→ WHAT YOU HAVE TO DO
The answer is the full listing restated exactly, without any pictures.
-----
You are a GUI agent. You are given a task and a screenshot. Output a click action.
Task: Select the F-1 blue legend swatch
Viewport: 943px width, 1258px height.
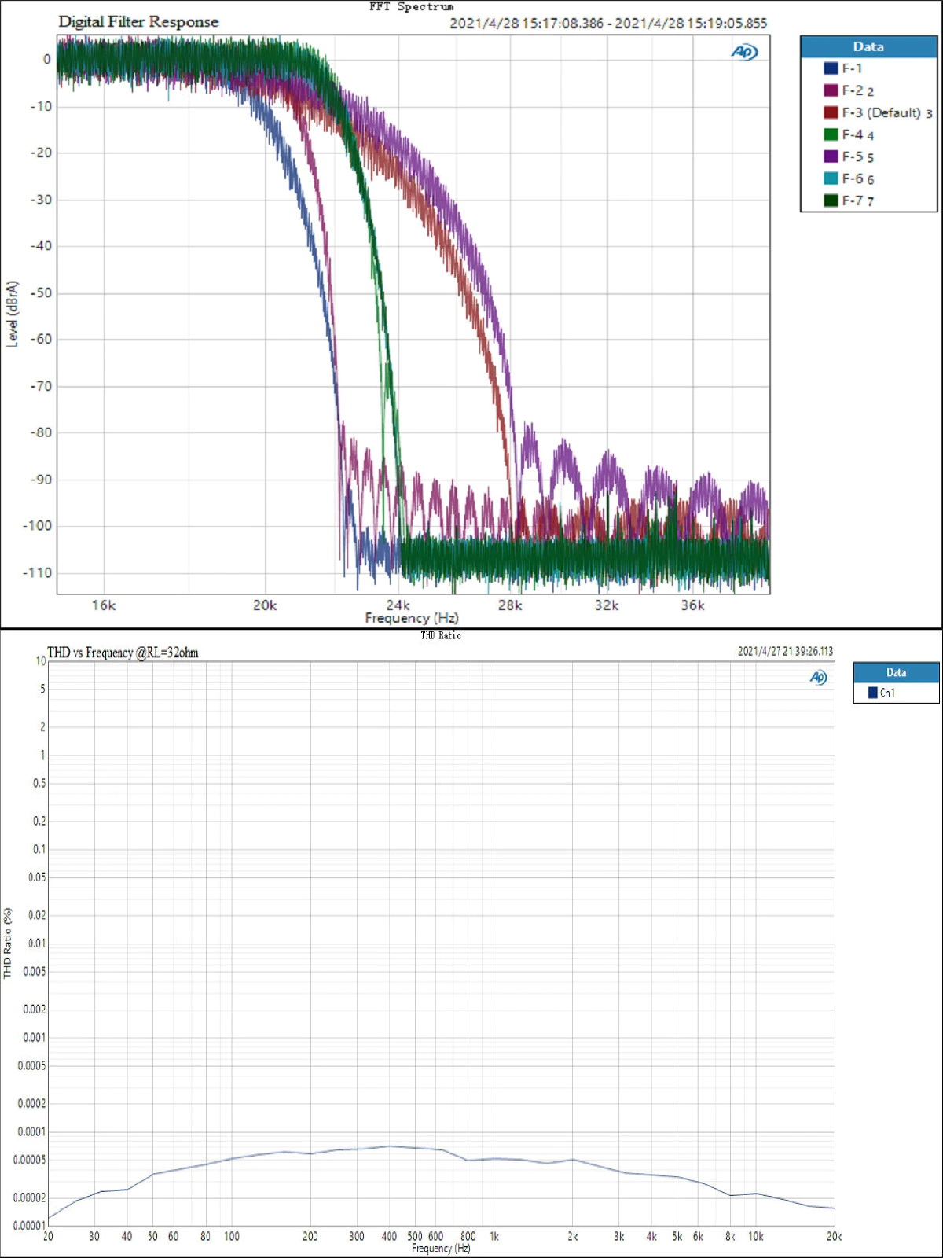point(831,68)
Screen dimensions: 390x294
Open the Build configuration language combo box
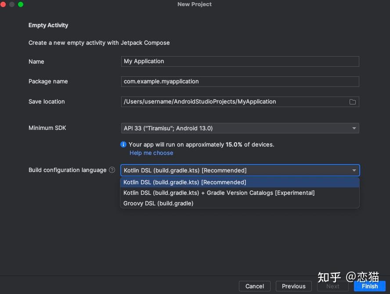point(240,170)
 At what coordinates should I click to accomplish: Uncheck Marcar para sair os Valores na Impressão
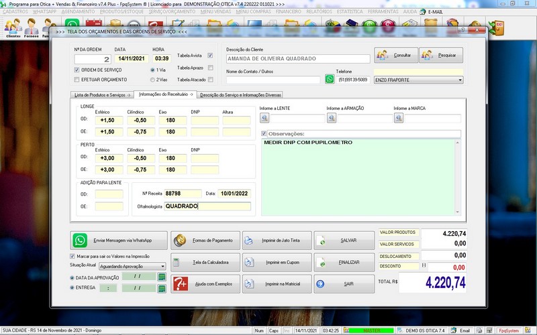point(73,256)
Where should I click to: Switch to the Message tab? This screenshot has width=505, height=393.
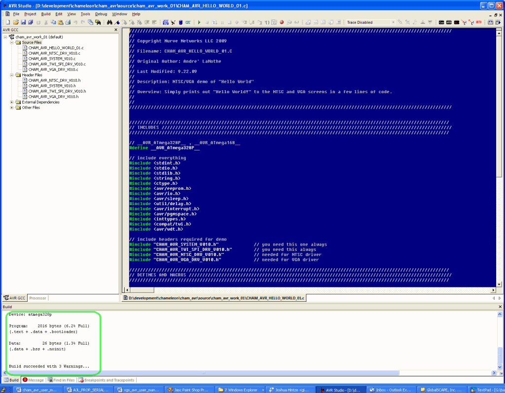pyautogui.click(x=33, y=380)
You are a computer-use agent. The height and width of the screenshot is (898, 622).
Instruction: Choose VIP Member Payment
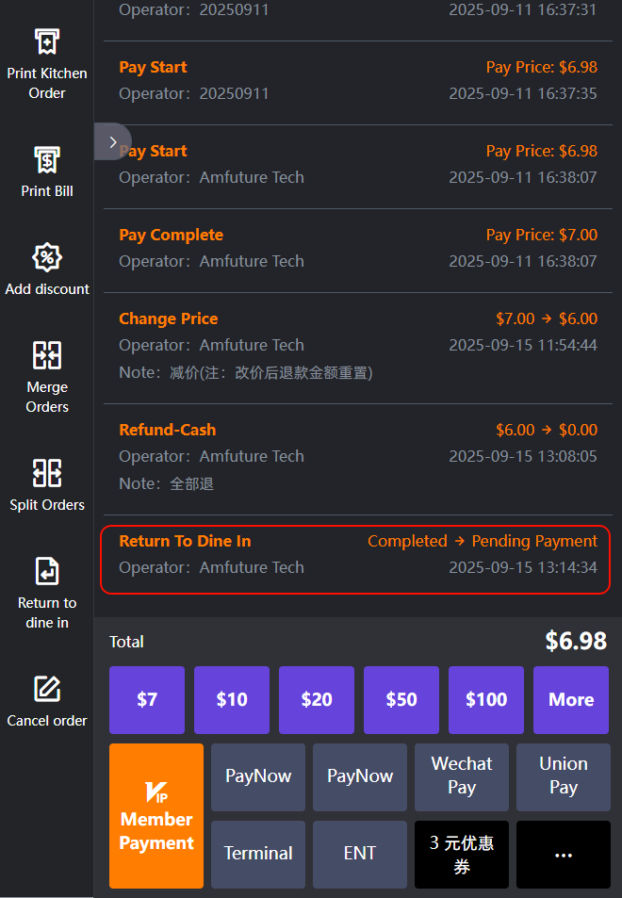[156, 816]
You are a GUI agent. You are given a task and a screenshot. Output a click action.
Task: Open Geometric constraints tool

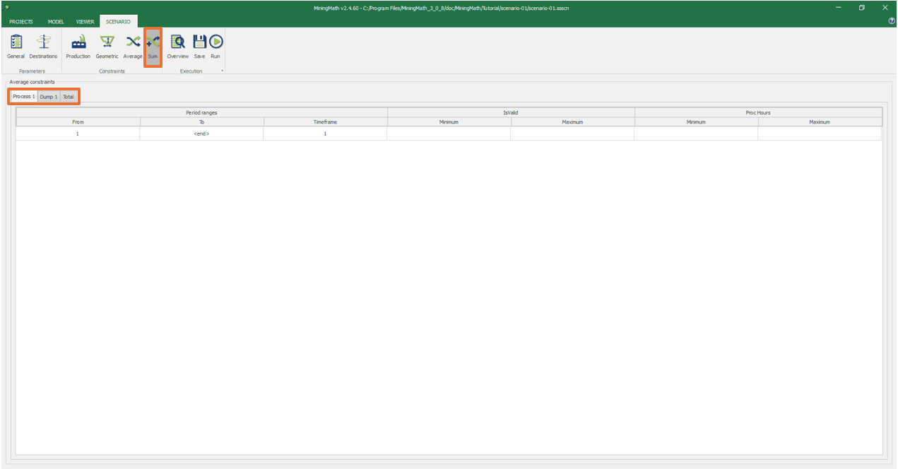click(x=107, y=47)
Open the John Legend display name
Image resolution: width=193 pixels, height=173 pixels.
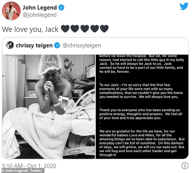click(40, 8)
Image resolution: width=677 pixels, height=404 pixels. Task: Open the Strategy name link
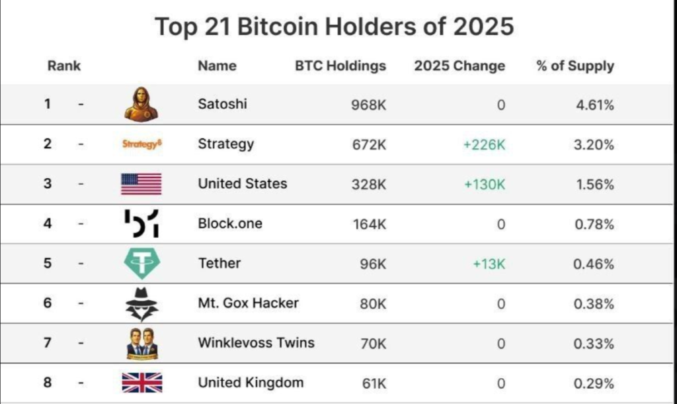[225, 144]
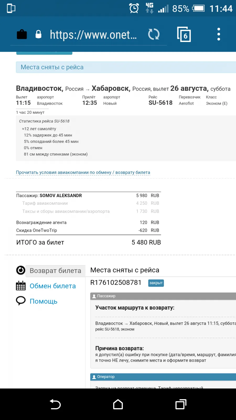Click the speech bubble Помощь icon
The image size is (236, 420).
coord(21,301)

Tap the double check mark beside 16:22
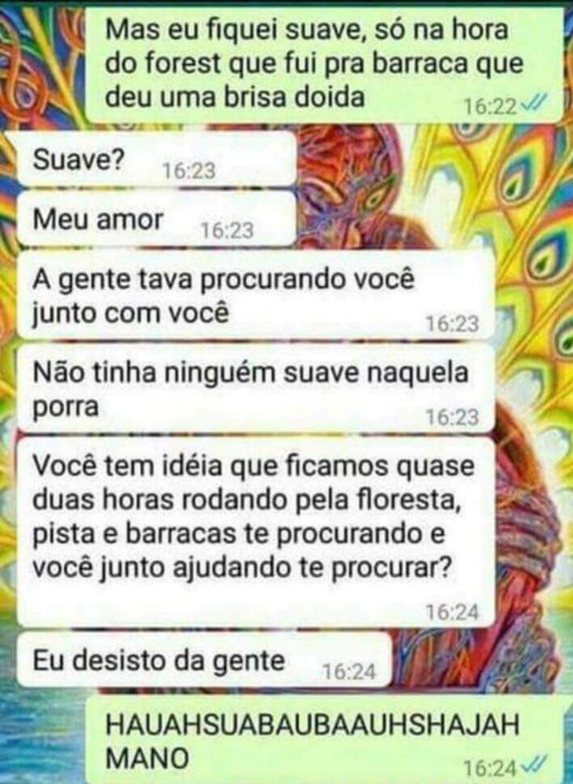[535, 105]
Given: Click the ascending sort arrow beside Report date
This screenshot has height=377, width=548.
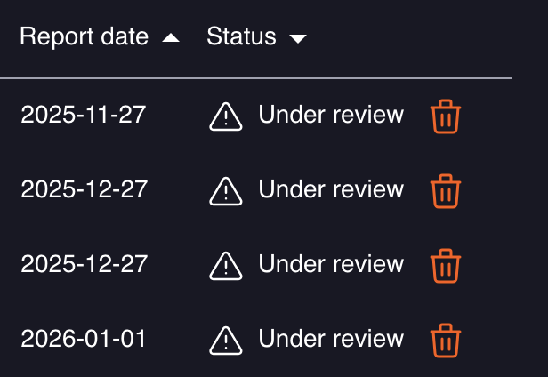Looking at the screenshot, I should pos(171,38).
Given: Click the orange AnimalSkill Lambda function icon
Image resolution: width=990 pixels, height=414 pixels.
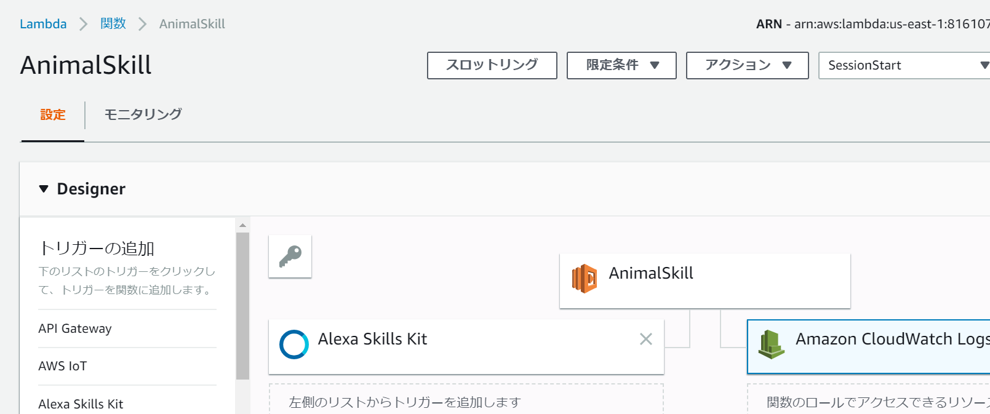Looking at the screenshot, I should pyautogui.click(x=584, y=279).
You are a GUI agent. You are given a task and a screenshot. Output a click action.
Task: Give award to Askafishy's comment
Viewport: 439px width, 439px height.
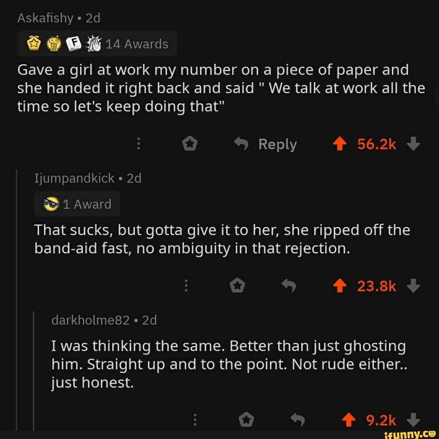189,144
-----
→ WRITTEN RESPONSE
You are a GUI agent. You are given a task and a screenshot. Output a click action.
Task: Select the F-1 blue legend swatch
Viewport: 943px width, 1258px height.
point(831,68)
Screen dimensions: 390x294
Open the Build configuration language combo box
point(240,170)
 At what coordinates should I click to accomplish: Uncheck Marcar para sair os Valores na Impressão
point(73,256)
Where should I click to: Switch to the Message tab? This screenshot has width=505, height=393.
pyautogui.click(x=33, y=380)
You are a computer-use agent. The height and width of the screenshot is (898, 622).
Instruction: Choose VIP Member Payment
[156, 816]
You are a GUI agent. You are given a task and a screenshot. Output a click action.
Task: Open Geometric constraints tool

click(x=107, y=47)
Open the John Legend display name
Image resolution: width=193 pixels, height=173 pixels.
click(40, 8)
Image resolution: width=677 pixels, height=404 pixels. Task: Open the Strategy name link
[225, 144]
Click the speech bubble Помощь icon
The image size is (236, 420).
coord(21,301)

Tap the double check mark beside 16:22
[535, 105]
Given: Click the ascending sort arrow beside Report date
This screenshot has height=377, width=548.
Looking at the screenshot, I should pos(171,38).
Given: Click the orange AnimalSkill Lambda function icon
Image resolution: width=990 pixels, height=414 pixels.
Looking at the screenshot, I should pyautogui.click(x=584, y=279).
You are a GUI agent. You are given a task and a screenshot. Output a click action.
Task: Give award to Askafishy's comment
Viewport: 439px width, 439px height.
189,144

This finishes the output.